In this five-to-four decision the SCC revisits the test required for a property owner to be entitled to compensation following a constructive taking under the common law.
Although it deals primarily with the scheme applicable in common law, the Decision will have a major influence on Québec civil law.
On one hand, the Decision is part of a series of decisions that make it easier for taxpayers to demonstrate that they have been the victims of disguised expropriation. On the other hand, the majority of the SCC judges confirmed that demonstrating that a municipal by-law removes the reasonable uses that an owner can make of immovable property is sufficient to show disguised expropriation 2. That means that a municipal by-law that does not amount to total confiscation of the immovable property could still lead to disguised expropriation even if it does not make it impossible to use the land, for example if it imposes uses that are not reasonable for the owner.
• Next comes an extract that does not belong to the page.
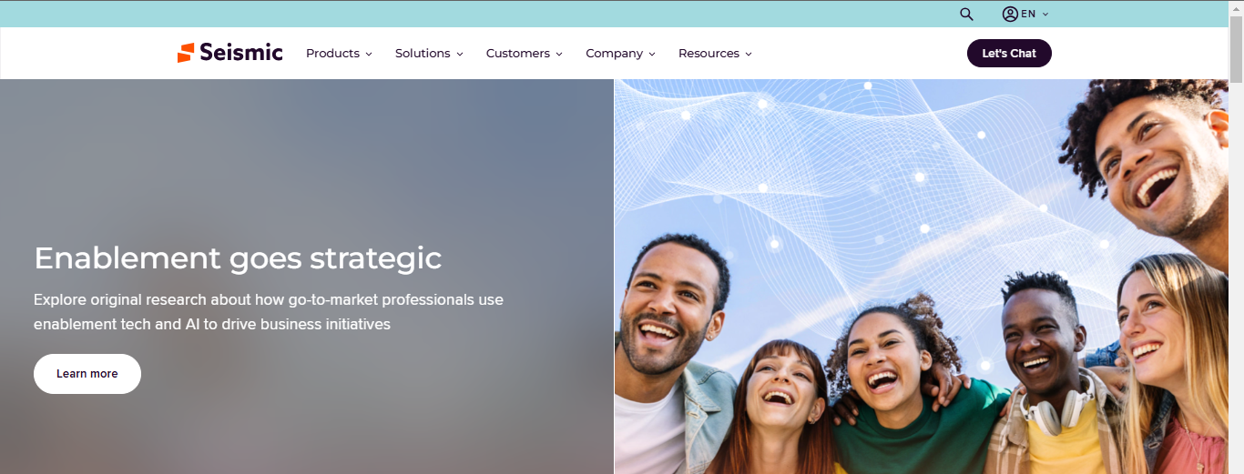Expand the chevron next to Customers
This screenshot has height=474, width=1244.
pyautogui.click(x=559, y=55)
Such uses could include forestry, maple syrup production or leisure activities (such as hiking and cross-country skiing trails).
Some authors have commented on this decision by stating that the existence of a disguised expropriation in Québec law remains dependent on proof of an absolute denial of the exercise of the right of ownership, which in our view is inaccurate and is more consistent with the SCC minority opinion.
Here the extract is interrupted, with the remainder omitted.